L’élection d’Antonis Samaras a-t-elle fait revenir l’argent ? «Depuis deux jours, il y a de nouveau des dépôts d’argent, mais c’est loin de compenser les sommes retirées», indique le responsable, qui ajoute «beaucoup de choses devront être faites par la nouvelle équipe au pouvoir avant que nous puissions respirer».
La formation du gouvernement, qui met fin à l’instabilité politique et la nomination au poste de ministre des Finances de Vassilis Rapanos, jusqu’alors le patron de la Banque nationale de Grèce (BNG), premier établissement du pays, sont bien accueillies par le milieu bancaire.
«Au moins, nous aurons pour ministre un homme qui connaît les banques et qui va faire en sorte de les aider plutôt que de les combattre», se réjouit une source bancaire.
Car les banques grecques restent fragiles, et la confiance que les Grecs leur accordent reste largement tributaire de la crédibilité du gouvernement. Si ce dernier échoue à s’entendre avec ses créanciers sur la renégociation du mémorandum, il est probable que le scénario du «Grexit» (Sortie de la Grèce) refasse surface et entraîne un nouveau mouvement de défiance à l’égard du secteur.

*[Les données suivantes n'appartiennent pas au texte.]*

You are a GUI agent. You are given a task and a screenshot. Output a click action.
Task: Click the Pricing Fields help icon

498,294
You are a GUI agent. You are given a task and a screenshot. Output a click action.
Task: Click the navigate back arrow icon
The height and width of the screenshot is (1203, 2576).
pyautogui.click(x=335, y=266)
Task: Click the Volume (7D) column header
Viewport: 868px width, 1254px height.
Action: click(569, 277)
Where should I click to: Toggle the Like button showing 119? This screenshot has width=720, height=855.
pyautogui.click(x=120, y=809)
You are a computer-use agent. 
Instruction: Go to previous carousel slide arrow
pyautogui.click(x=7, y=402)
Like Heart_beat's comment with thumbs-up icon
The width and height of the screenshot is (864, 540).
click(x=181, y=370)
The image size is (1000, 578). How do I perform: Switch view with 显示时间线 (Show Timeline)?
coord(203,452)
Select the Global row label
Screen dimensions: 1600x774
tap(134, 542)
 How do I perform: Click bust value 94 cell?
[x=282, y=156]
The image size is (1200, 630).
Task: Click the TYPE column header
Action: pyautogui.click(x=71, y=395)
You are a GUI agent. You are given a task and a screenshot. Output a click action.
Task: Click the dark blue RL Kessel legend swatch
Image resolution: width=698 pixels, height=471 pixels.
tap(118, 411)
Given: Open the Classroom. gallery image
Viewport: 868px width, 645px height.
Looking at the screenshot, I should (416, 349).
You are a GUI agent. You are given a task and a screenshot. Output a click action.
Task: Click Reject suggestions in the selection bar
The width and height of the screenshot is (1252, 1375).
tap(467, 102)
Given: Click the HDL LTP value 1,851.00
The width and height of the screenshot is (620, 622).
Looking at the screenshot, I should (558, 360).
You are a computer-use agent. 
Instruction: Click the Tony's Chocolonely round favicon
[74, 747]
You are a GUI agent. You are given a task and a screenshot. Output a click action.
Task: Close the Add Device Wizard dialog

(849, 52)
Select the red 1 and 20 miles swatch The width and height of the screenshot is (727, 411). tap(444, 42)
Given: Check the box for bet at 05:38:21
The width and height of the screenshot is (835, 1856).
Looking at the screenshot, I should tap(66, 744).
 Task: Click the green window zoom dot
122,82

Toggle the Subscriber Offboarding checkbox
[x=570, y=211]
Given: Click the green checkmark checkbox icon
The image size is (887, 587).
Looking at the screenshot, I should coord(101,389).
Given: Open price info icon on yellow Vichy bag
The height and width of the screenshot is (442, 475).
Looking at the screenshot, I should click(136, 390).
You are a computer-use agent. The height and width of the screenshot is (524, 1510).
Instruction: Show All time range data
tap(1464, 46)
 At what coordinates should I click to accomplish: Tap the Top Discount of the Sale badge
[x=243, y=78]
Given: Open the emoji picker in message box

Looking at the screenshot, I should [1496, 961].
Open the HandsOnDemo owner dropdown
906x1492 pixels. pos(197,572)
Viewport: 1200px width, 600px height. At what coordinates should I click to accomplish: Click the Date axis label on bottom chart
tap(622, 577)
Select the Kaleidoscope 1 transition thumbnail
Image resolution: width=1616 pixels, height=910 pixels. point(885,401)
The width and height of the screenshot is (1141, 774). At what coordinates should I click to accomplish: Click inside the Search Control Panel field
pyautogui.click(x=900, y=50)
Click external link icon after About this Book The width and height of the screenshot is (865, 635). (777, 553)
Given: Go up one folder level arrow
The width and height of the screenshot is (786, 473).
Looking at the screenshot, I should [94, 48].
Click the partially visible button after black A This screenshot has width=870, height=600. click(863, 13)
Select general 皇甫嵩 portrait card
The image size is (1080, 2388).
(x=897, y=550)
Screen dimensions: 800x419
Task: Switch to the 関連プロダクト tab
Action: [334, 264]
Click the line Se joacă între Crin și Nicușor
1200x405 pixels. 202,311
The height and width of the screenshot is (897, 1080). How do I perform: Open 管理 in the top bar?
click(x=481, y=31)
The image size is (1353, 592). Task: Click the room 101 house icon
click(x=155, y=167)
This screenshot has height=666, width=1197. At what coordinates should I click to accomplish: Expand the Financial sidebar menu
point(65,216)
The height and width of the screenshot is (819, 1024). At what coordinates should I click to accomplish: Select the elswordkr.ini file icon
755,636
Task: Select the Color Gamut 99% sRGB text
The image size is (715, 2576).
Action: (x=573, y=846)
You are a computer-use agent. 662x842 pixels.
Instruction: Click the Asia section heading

Elles sont considérées comme victimes de la crise plus que responsables, comme dans d’autres pays. Elles ont subi de plein fouet la décote des obligations de l’Etat dans le cadre de l’opération d’effacement de dette, qui a coûté aux quatre premières 23 mds d’euros.
En outre, selon Blackrock, qui a réalisé un audit du secteur dont les conclusions n’ont jamais été rendues publiques par la Banque centrale, elles devraient essuyer, du fait de la multiplication des créances douteuses, des pertes de 30 mds dans les trois ans à venir.
Certes, l’Union européenne s’est engagée à leur verser jusqu’à 50 milliards d’euros dans le cadre du 2e mémorandum. Mais le déblocage de cet argent dépend des négociations avec la troïka.
L’UE a exigé des contreparties. Toutes les banques doivent soumettre d’ici septembre un «business plan» aux autorités bancaires afin d’évaluer leurs ressources et leurs besoins.
La question de la propriété du capital des banques est aussi délicate. Alors que le programme de la gauche radicale Syriza prévoyait leur nationalisation, «les partenaires de la Grèce, UE et FMI, ont insisté pour que le contrôle des banques reste privé», a indiqué une source proche du dossier. Pour une question de principe mais aussi par crainte que l’Etat ne se révèle un piètre actionnaire.
Une position qui arrange les grandes familles grecques actionnaires même si les Costopoulos et autres Latsis verront leur participation diluée à l’issue du processus de recapitalisation.
Selon une source proche des négociations, elles ont obtenu que l’Etat n’ait pas son mot à dire dans la gestion des banques. Si ce schéma est confirmé par le nouveau gouvernement, l’Etat détiendra des actions assorties de «droits de vote limités aux grandes décisions stratégiques».
Un autre dossier explosif et connexe attend le gouvernement: celui de la banque agricole ATE, surtout connue à l’étranger pour avoir échoué à deux reprises aux stress tests.
Croulant sous les prêts défaillants, qui furent longtemps accordés en échange de soutiens électoraux, la banque a fait l’objet d’au moins deux recapitalisations et présenté un plan de restructuration en 2011 qui prévoit une réduction de ses coûts de 25%, via notamment des fermetures d’agences et des coupes dans ses effectifs pléthoriques.